Un film de Olivier Baroux

French gigolo

Alex, 50 ans, est un gigolo. Après 28 ans en couple avec Denise, cette dernière met fin à leur relation. Sans domicile, et ayant tout perdu, il décide d’aller habiter chez sa sœur, Sarah, qu’il n’a plus vue depuis des années. Il va alors prendre sous son aile son neveu de 10 ans, Hugo, tout en essayant de chercher une nouvelle femme âgée qui pourra l’entretenir…

Just a gigolo film image

Remake du film "How to be a latin lover", "Just a gigolo" signe le retour de la collaboration entre Kad Merad et Olivier Baroux. Et après "Les Tuche 3", on peut clairement dire qu'Olivier Baroux ne fait pas dans la dentelle avec son nouveau long-métrage.

Alex est un personnage assez pathétique, égoïste, dont le but est de ne pas travailler tout en étant riche, car son père s'est tué à la tache, et qui veut rester un gigolo à 50 ans, alors qu'il n'a plus le physique de l'emploi. Un personnage qui au contact de sa famille va petit à petit changer, sans renier toutefois son métier de gigolo (il ne faut pas abuser tout de même).

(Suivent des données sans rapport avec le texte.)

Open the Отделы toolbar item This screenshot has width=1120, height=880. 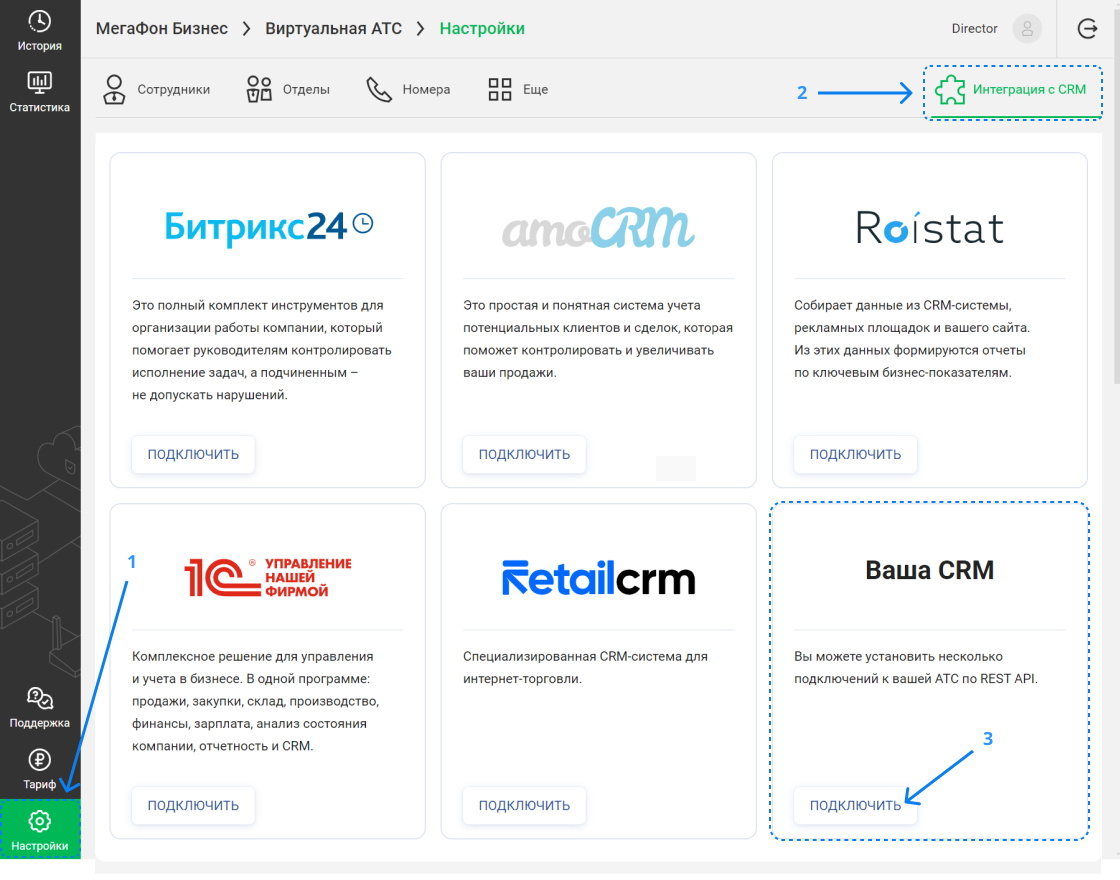(288, 89)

Le scénario mise sur la transmission et la progression du duo entre Alex et Hugo. Le premier, tel un père, prend sous son aile le second, afin de lui apprendre la drague. Le second, lui, va réveiller la fibre familiale et l'importance de l'altruisme chez le premier. Si l'alchimie entre les deux est visible, le scénario enchaîne les situations déjà-vues et reste superficiel.

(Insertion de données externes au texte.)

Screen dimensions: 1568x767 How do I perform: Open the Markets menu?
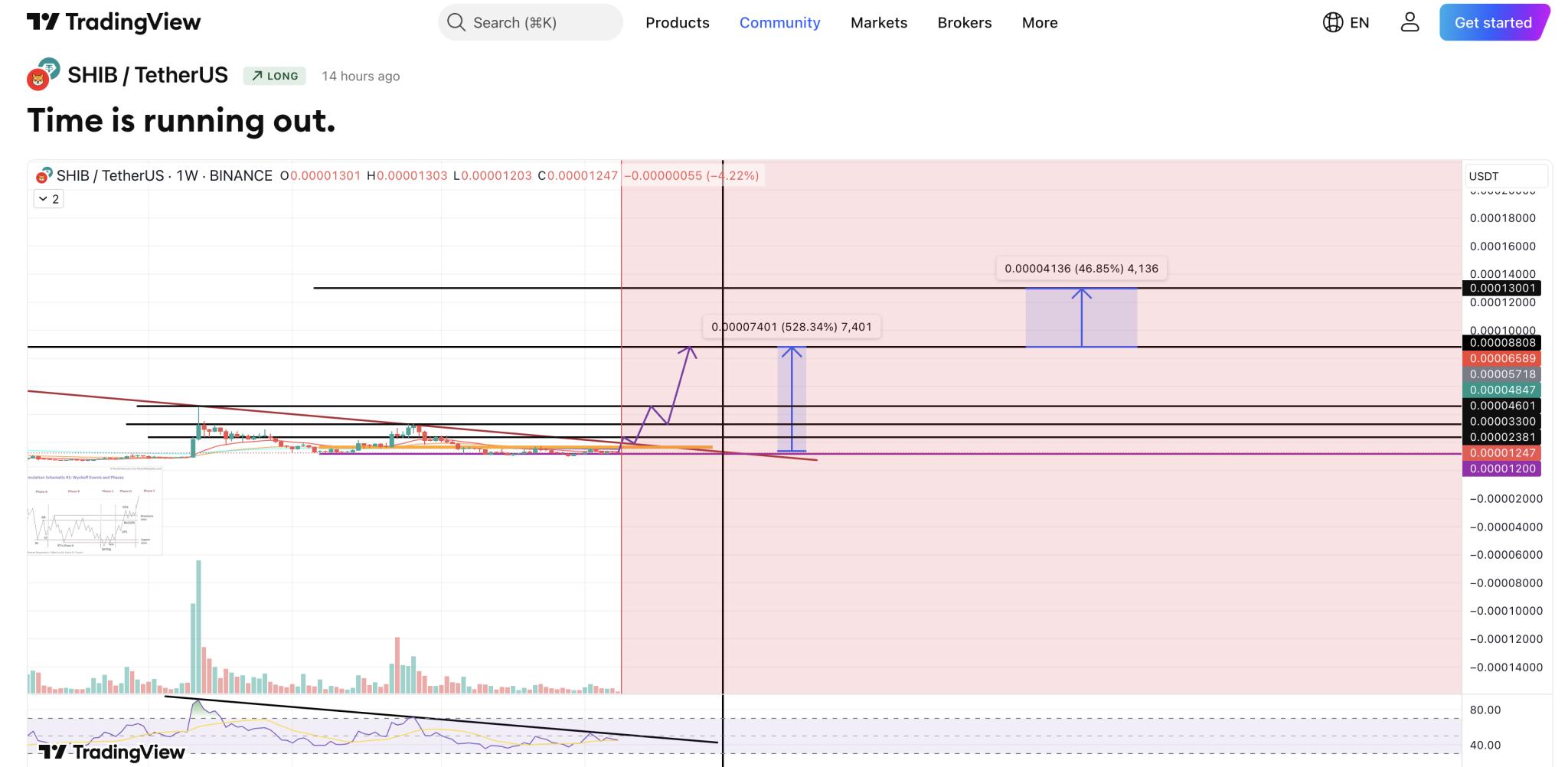878,22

De plus, l'ensemble est plombé par un humour trop lourd et servi par des dialogues peu travaillés. Du coup, le long-métrage ne parvient jamais à trouver une justesse dans ses séquences humoristiques, certains passages étant particulièrement révélateurs de ce fait (les scènes avec les frères publicitaires par exemple). Si "Just a gigolo" n'a pas d'autres prétentions que de faire rire (ce qu'il ne réussit quasiment jamais), il essaye également de procurer quelques touches d'émotions à travers les personnages de la sœur et du neveu d'Alex. Mais même dans ces moments là, ce sont la maladresse et la lourdeur qui dominent. Le tout est emballé dans une réalisation sans saveur ni imagination. Et un constat se fait jour : le long-métrage d'Olivier Baroux est une comédie populaire qui ne possède pas les ingrédients pour le devenir.

Kad Merad, entiché d'une perruque à l'image de son personnage, parvient à donner corps à ce loser total, mais reste trop enfermé dans son registre. Pascal Elbé, en gigolo dépressif, enchaîne plus les déguisements que les bonnes répliques. L'apparition de Thierry Lhermitte en roi des gigolos demeure d'une vraie platitude. Enfin la plupart des seconds rôles sont assez sous-exploités. Au final, le long-métrage est à l'image de son personnage principal : lourd, stéréotypé, happé par la facilité ; et prend place au fond du panier des comédies populaires.